The part in the braces needs to know that startTime_enc, endTime_enc and Hargs_name_sz all exist, since those are variables and propositions generated over the course of the proof. The existence of these non-local proof constructs mandates the usage of well-know names for everything that needs to referenced later. Maintaining these types of structures are required but more challenging than individual proof snippets. I like to believe that this requirement also enables grackle proofs to be highly readable and understanding by the proof engineer.

Go Templates

Grackle makes extensive use of the text/template templating package in the go standard library. The templates them selves can be found in internal/templates. Note that grackle uses <​< and >​> as template delimiters to avoid conflicts with Texan triples. This library is surprisingly expressive and powerful, but does have limitations.

• I’m realizing as I write this README that the templates do support comments using <​</* and */>​>, so adding some comments would improve readability.
• The templates are all handcrafted. This is a boon as much as a con, since I can finely control things like indentation in the Coq output, but it often leads to hard to read templates that may do the same thing in multiple different ways.
• The templates struggle to track state between templates, which influenced the choice to use the stateless API for grackle.
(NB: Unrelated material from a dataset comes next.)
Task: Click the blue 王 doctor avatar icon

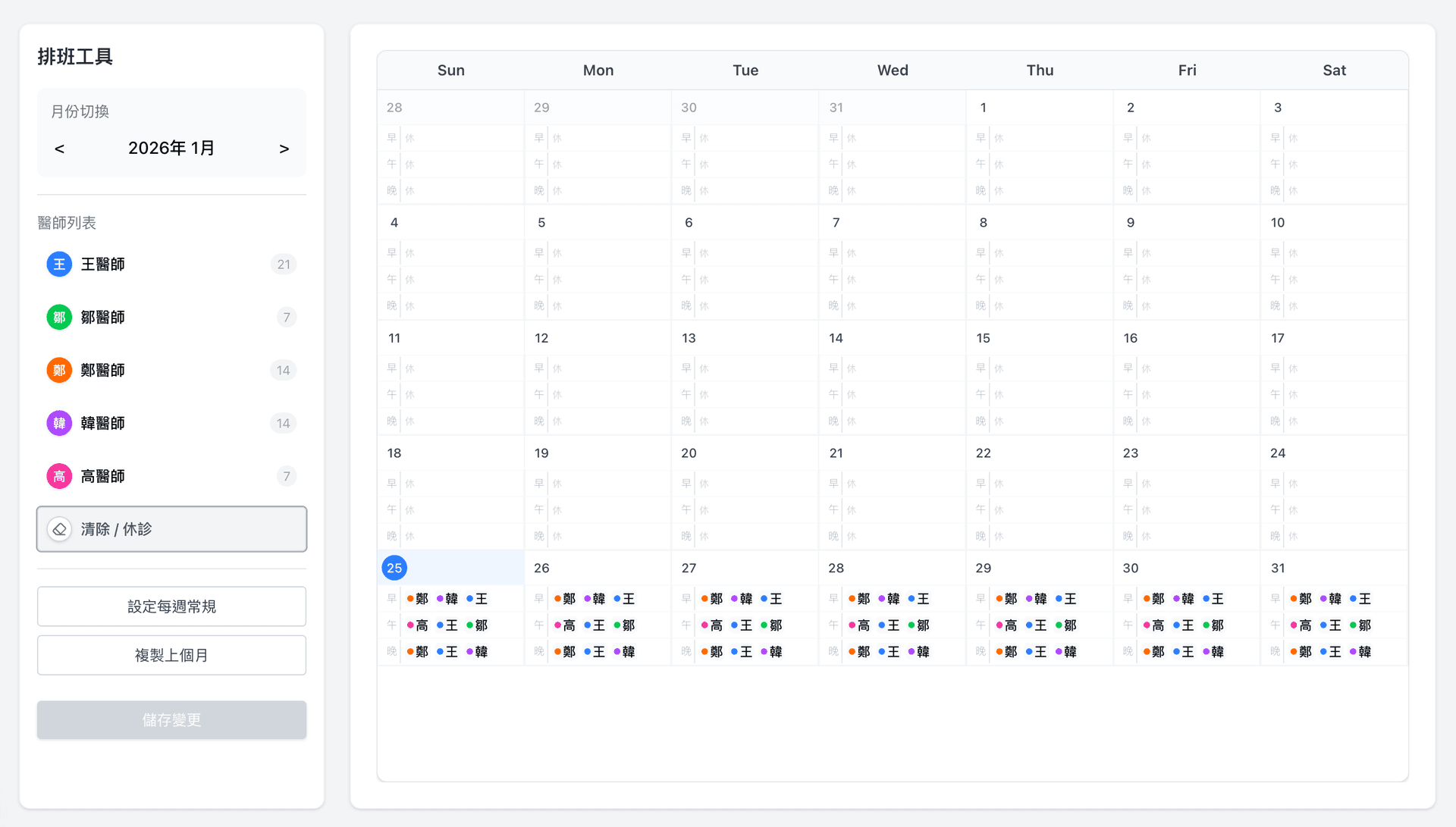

However I don’t really want to be excessively negative here. The templating library did include several features I was surprised by, including:

• Recursive templates. Generating things like the to_val' function and "%Hown_struct" require carefully balancing nested and skewed parentheses. While these could be tracked via a range construct, I find that a recursive template is more effective.
• Exposing custom go functions to the templates. In the setupTemplates function in grackle.go, lots of custom helper functions are exposed to the templates. A lot of these are basic string manipulation functions, but several extend the functionality of the templates themselves such as
  • callTemplate which enabled support for dynamically building the name of the template to call.
  • dict which I use to bundle multiple “arguments” into one template call since the templates only support taking one argument by default.
• Extremely fine-grained control over the style of the output code. This is particularly relevant for the coq code since the go code passes through gofmt before becoming output. This enables me to pursue readable automatically generated coq which helps with debugging the proof snippets themselves.

Development

Grackle development makes use of several tools selected solely for my own convenience, however they aren’t required to use or development the software. The only hard requirement is to have go and protoc installed (although I’d highly recommend having Coq installed to so that you can compile the output proofs). Notably, no code generation plugin is needed for protoc. Grackle uses it to generate a descriptor set which can be parsed by the go protobuf libraries to interpret the structure of the input proto files.

Other things to be aware of in the grackle repository:

• direnv is setup to use a nix flake. This is because I use nixos as my primary operating system. The flake notably installs go, coq, protoc and goose. Goose is invoked by grackle via a go package, so it does not need to be installed on your system, but I’ve found it helpful to have around.
• The run_tests.fish script runs grackle over the example proto files, then checks that all the output code compiles. Finally it runs the go test suite, which is admittedly limited since it’s easy to generate code that looks correct but doesn’t compile. Running this script provides a higher level of confidence than the go test suite itself.